** Opening TASK MATERIAL block **
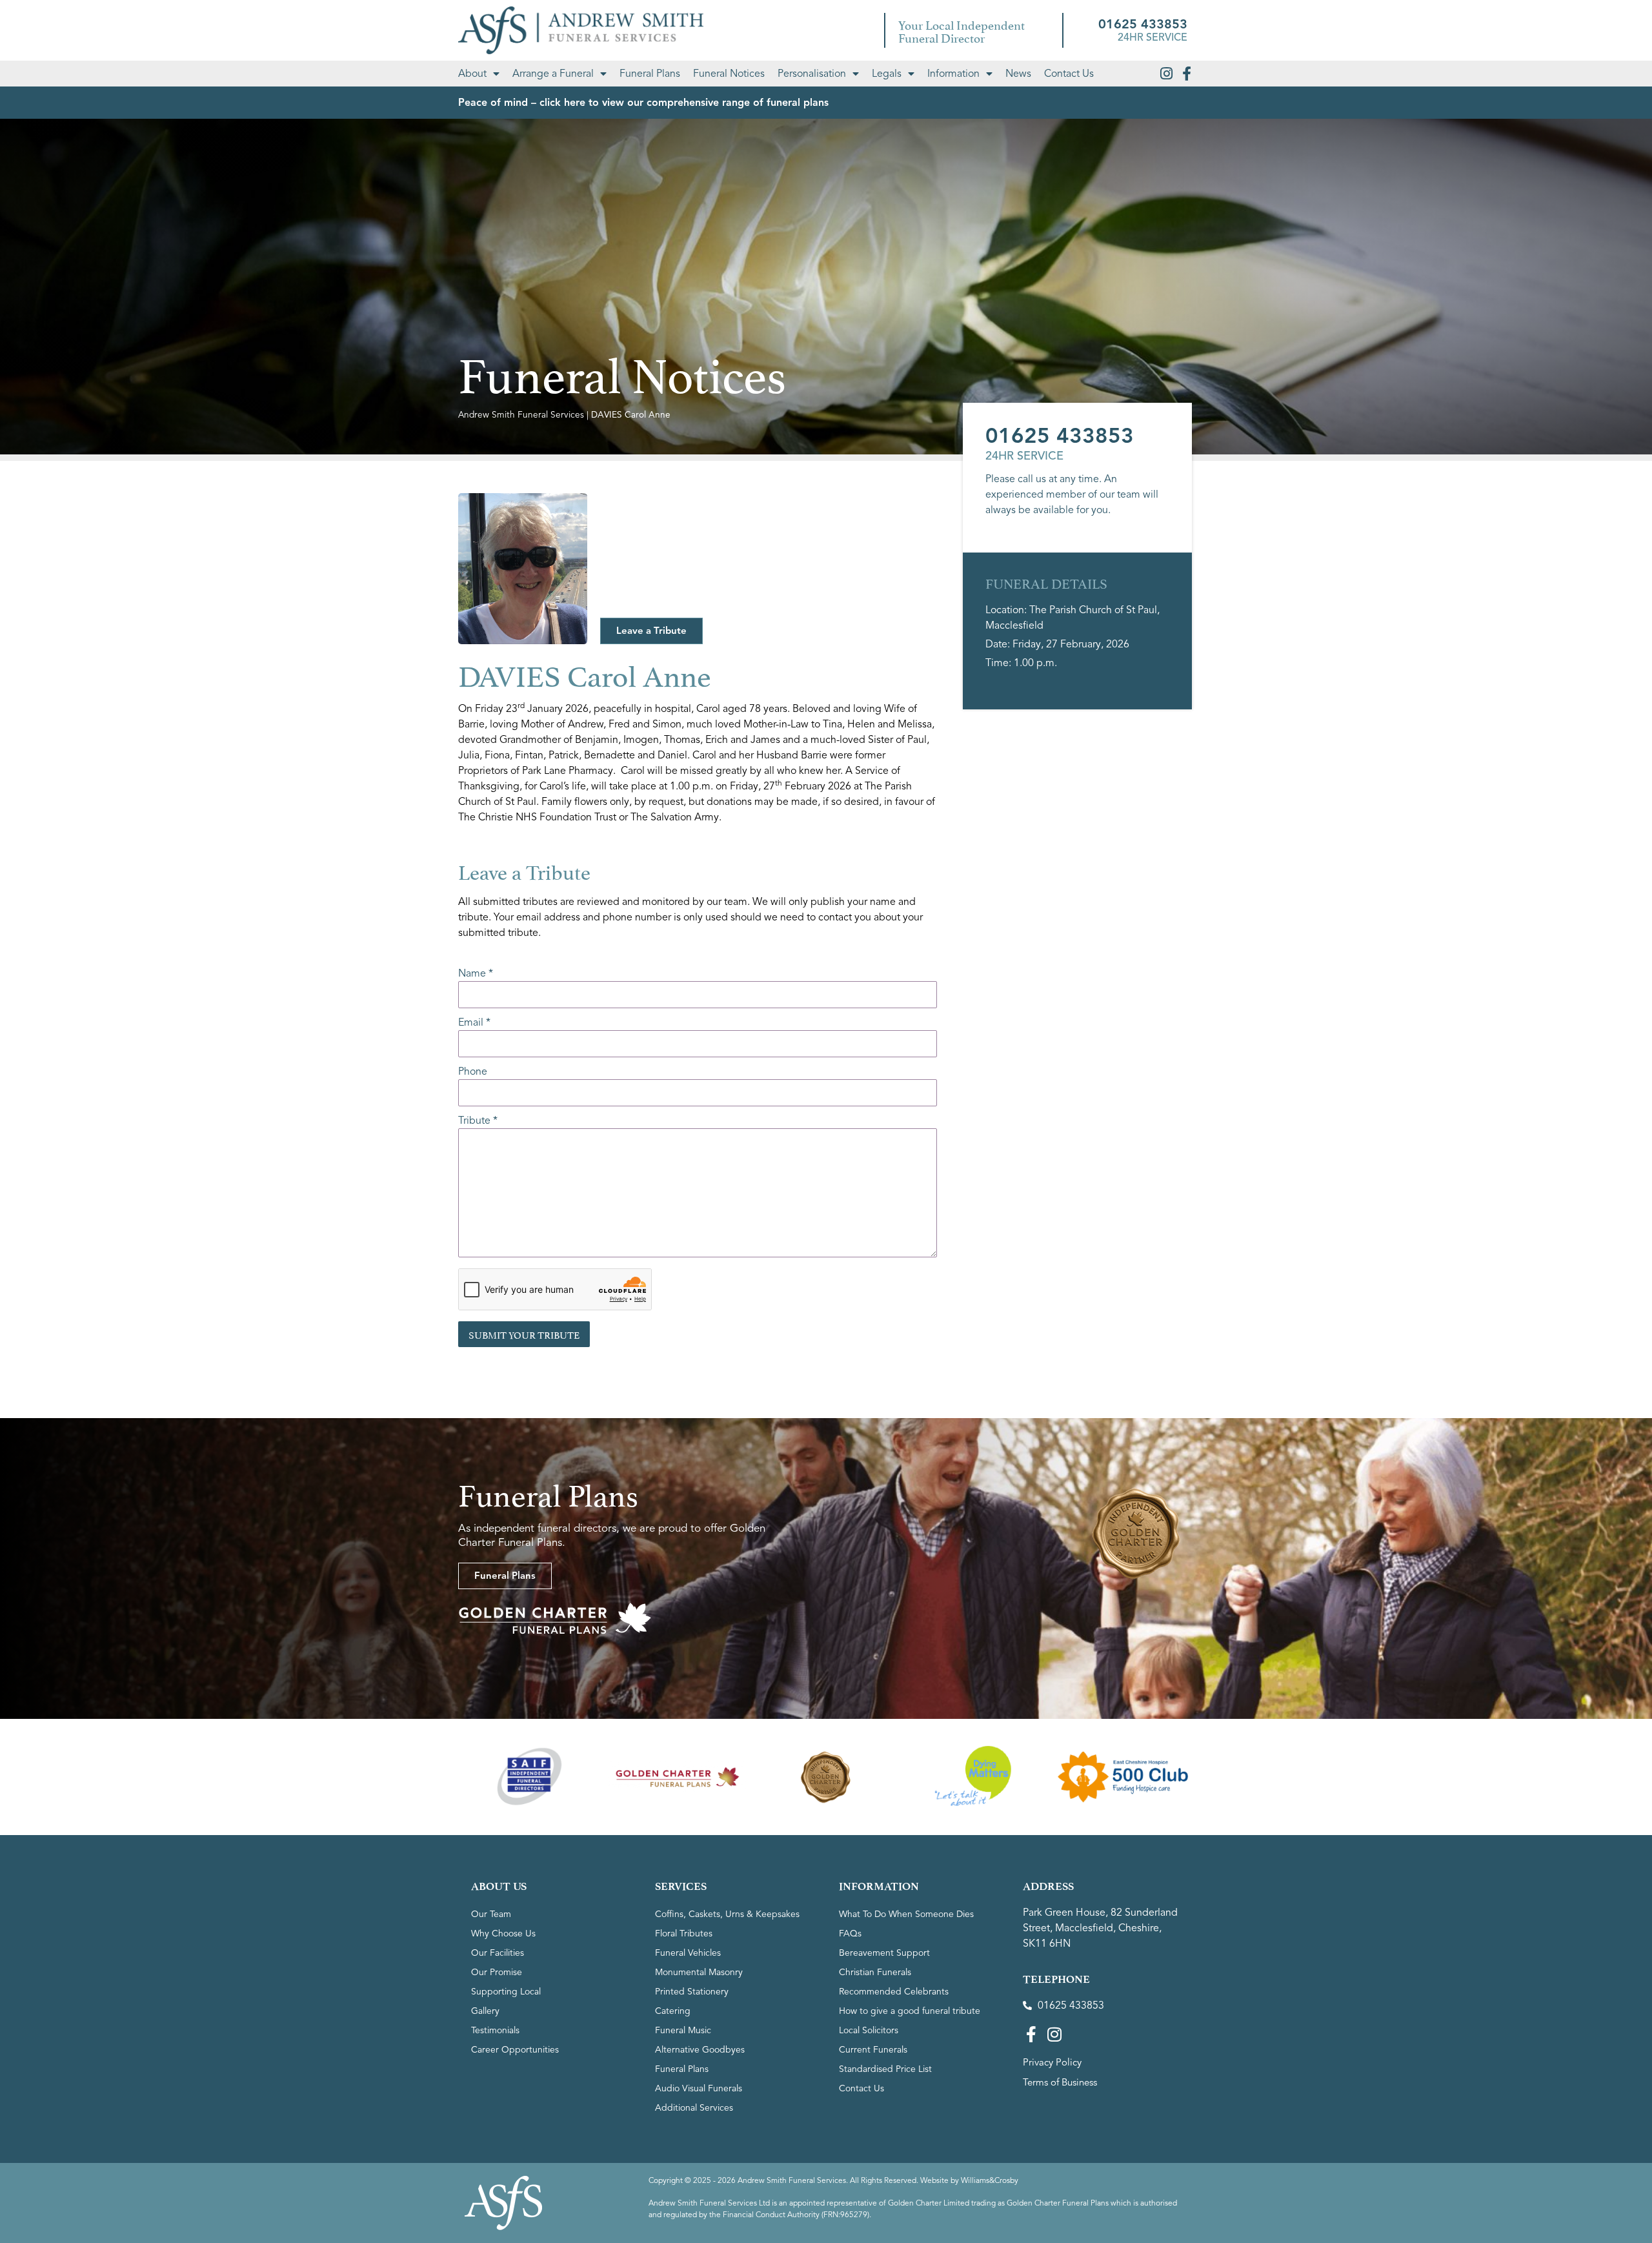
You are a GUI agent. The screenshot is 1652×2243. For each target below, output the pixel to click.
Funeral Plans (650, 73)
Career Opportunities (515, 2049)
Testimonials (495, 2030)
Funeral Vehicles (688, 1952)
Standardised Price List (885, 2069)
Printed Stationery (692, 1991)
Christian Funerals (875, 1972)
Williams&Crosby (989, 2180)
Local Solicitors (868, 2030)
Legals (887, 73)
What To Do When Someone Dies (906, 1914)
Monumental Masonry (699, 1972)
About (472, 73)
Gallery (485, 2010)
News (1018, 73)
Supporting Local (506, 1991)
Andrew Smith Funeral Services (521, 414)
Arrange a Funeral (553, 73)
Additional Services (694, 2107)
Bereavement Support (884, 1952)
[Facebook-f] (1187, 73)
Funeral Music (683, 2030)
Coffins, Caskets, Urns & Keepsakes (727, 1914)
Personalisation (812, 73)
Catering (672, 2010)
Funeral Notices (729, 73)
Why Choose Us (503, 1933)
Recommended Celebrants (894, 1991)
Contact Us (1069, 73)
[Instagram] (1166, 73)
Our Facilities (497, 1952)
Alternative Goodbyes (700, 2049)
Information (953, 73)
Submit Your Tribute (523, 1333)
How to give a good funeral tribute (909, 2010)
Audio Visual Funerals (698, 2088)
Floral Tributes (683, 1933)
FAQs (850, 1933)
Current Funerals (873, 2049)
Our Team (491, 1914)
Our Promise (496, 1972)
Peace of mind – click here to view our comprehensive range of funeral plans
** Closing TASK MATERIAL block **
** Opening TASK MATERIAL block **
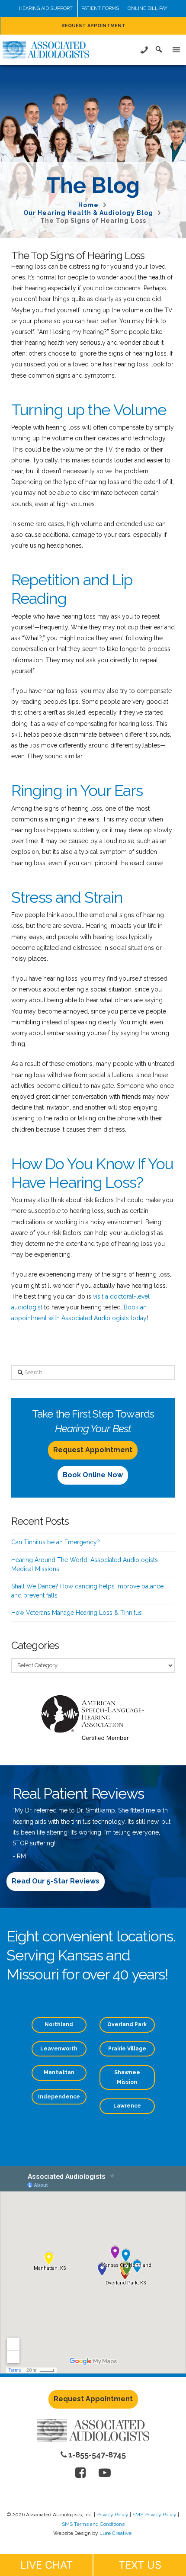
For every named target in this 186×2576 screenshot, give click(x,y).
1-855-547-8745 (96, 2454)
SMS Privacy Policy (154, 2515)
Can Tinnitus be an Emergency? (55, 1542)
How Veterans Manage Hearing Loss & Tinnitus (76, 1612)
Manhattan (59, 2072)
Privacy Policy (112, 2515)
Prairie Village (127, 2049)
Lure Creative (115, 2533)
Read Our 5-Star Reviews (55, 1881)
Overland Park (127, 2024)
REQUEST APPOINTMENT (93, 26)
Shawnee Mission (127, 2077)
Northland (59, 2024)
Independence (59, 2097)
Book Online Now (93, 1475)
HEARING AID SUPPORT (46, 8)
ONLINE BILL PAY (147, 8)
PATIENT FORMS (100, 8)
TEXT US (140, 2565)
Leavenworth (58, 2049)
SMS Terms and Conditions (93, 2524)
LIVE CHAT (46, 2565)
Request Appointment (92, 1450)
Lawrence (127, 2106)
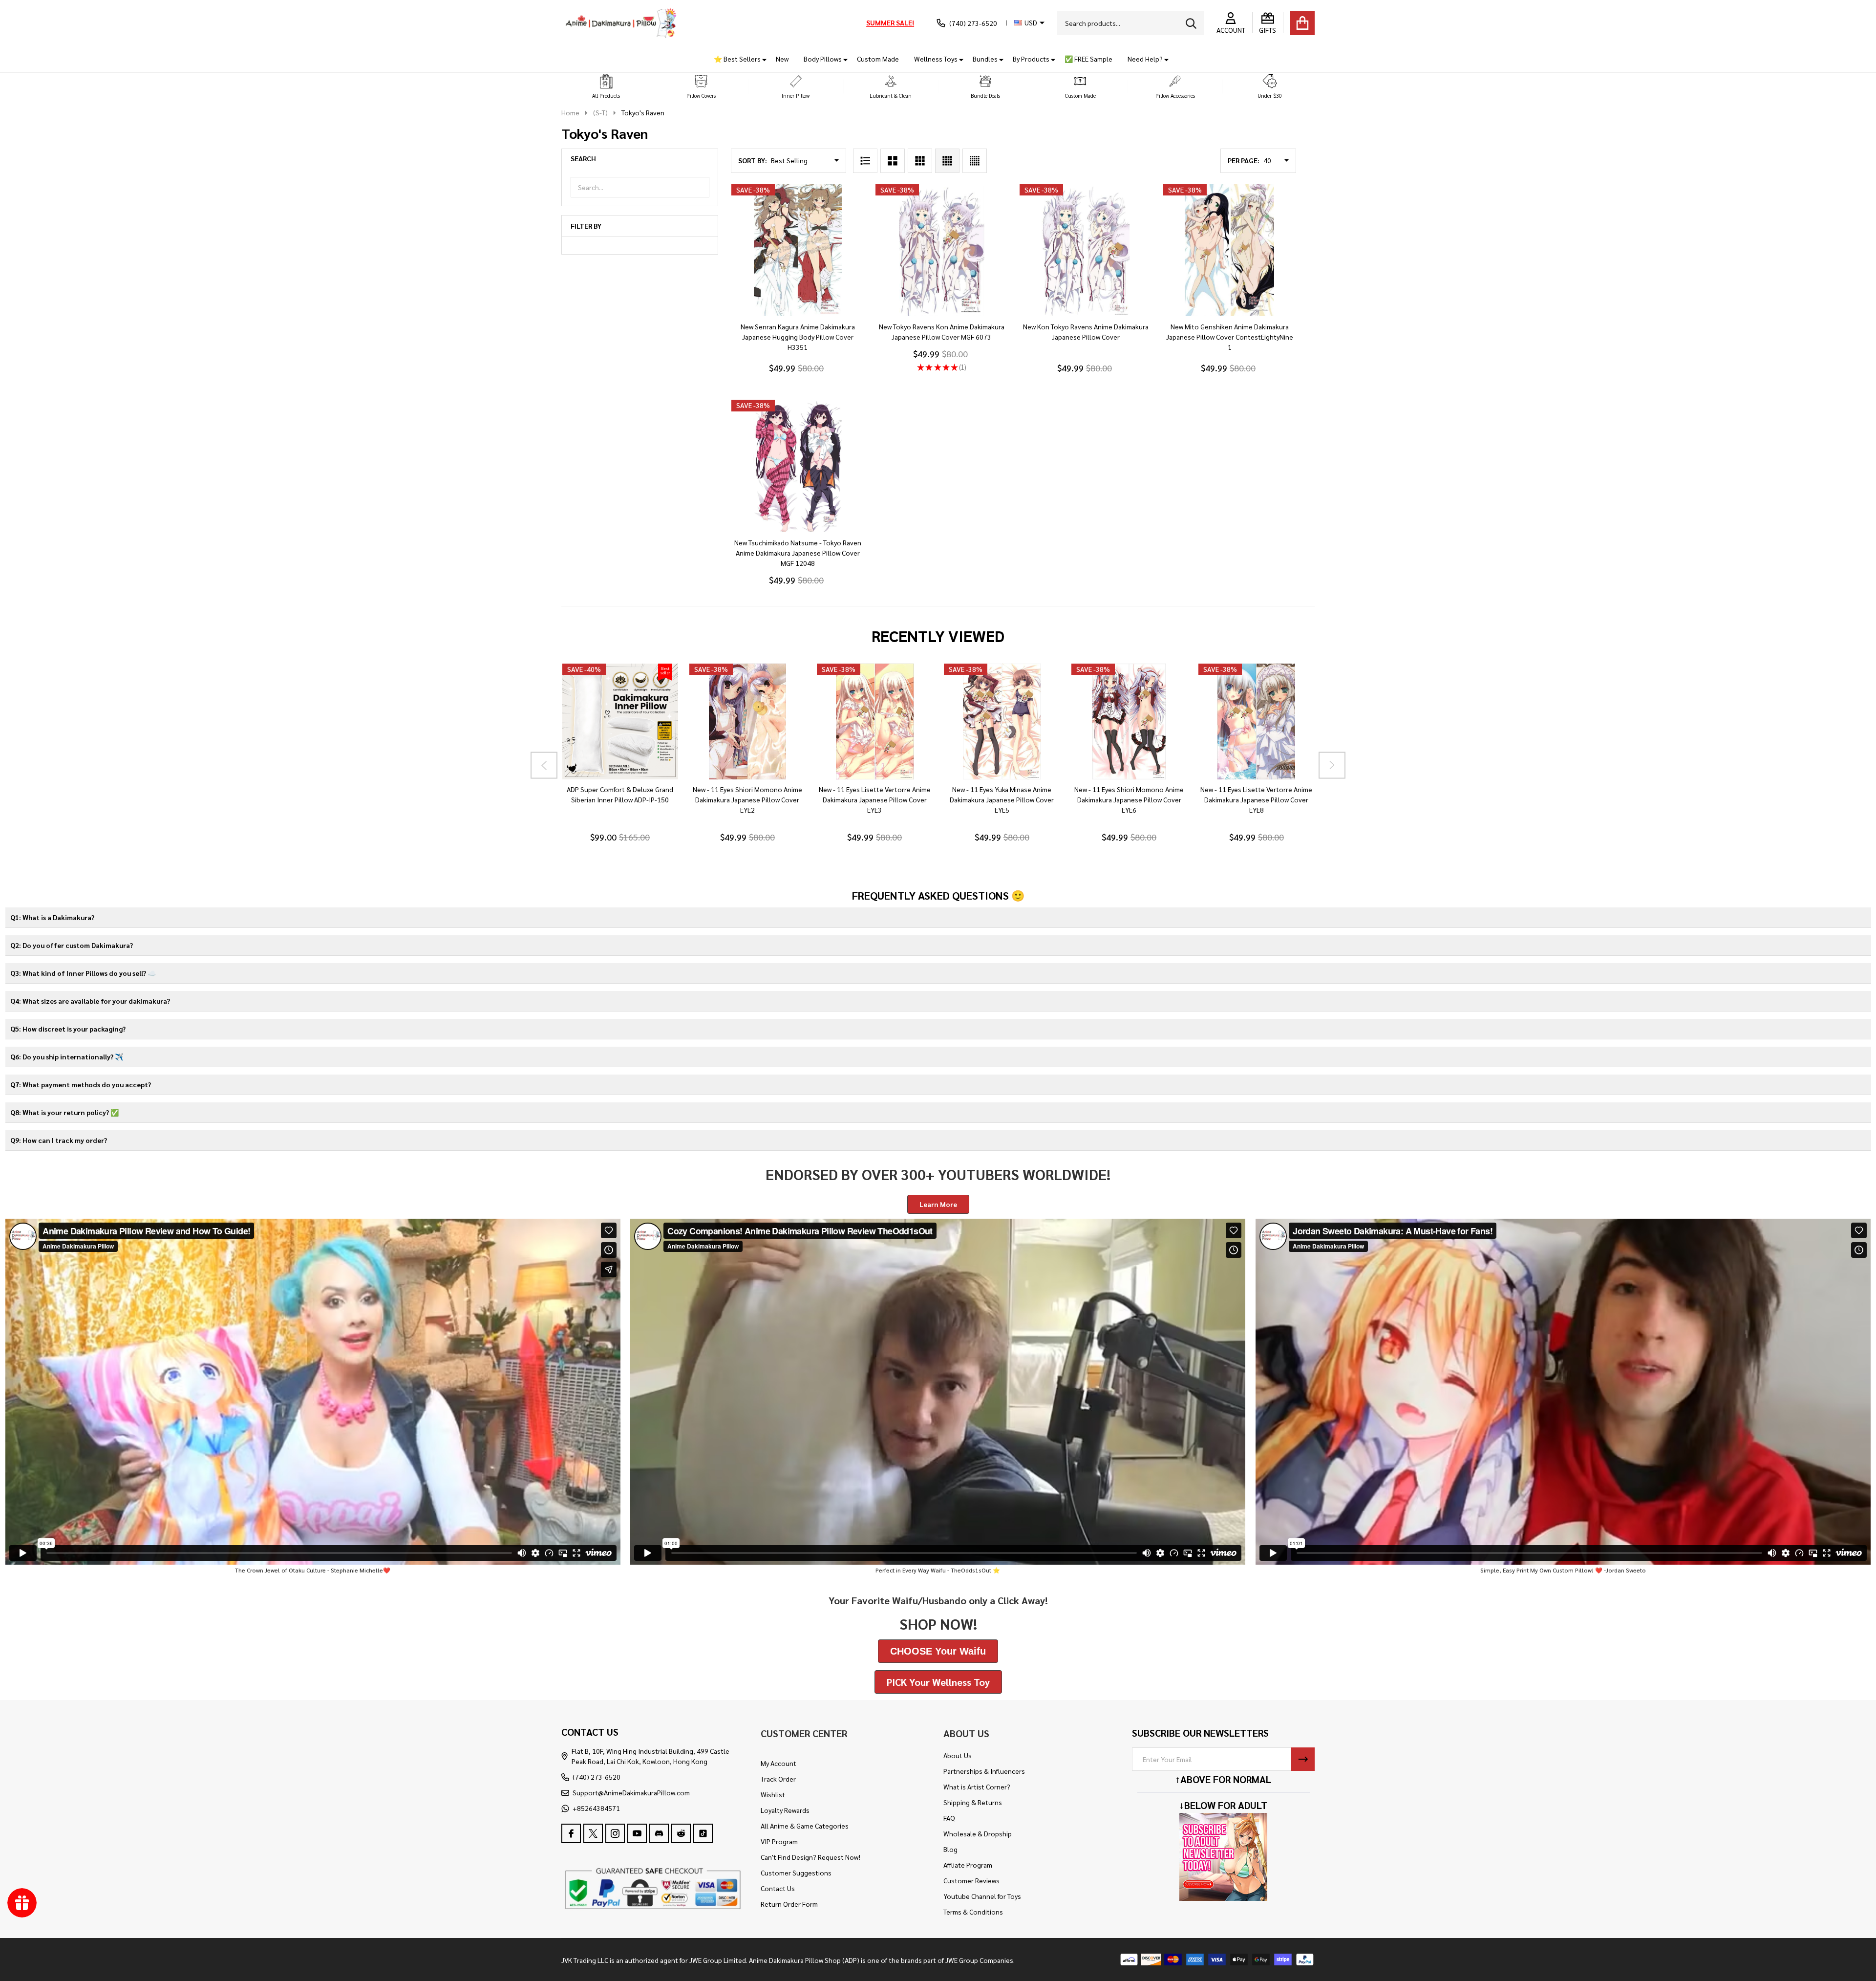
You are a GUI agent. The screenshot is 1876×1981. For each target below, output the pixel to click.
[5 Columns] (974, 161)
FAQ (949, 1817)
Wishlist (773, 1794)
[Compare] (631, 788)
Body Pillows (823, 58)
** Closing TASK MATERIAL block **
-- WHAT THE TASK REQUIRES --
Please tally the lines above that include the word "Tinnitus" and answer with the number by itself.

-- ANSWER TO THIS EXERCISE --
2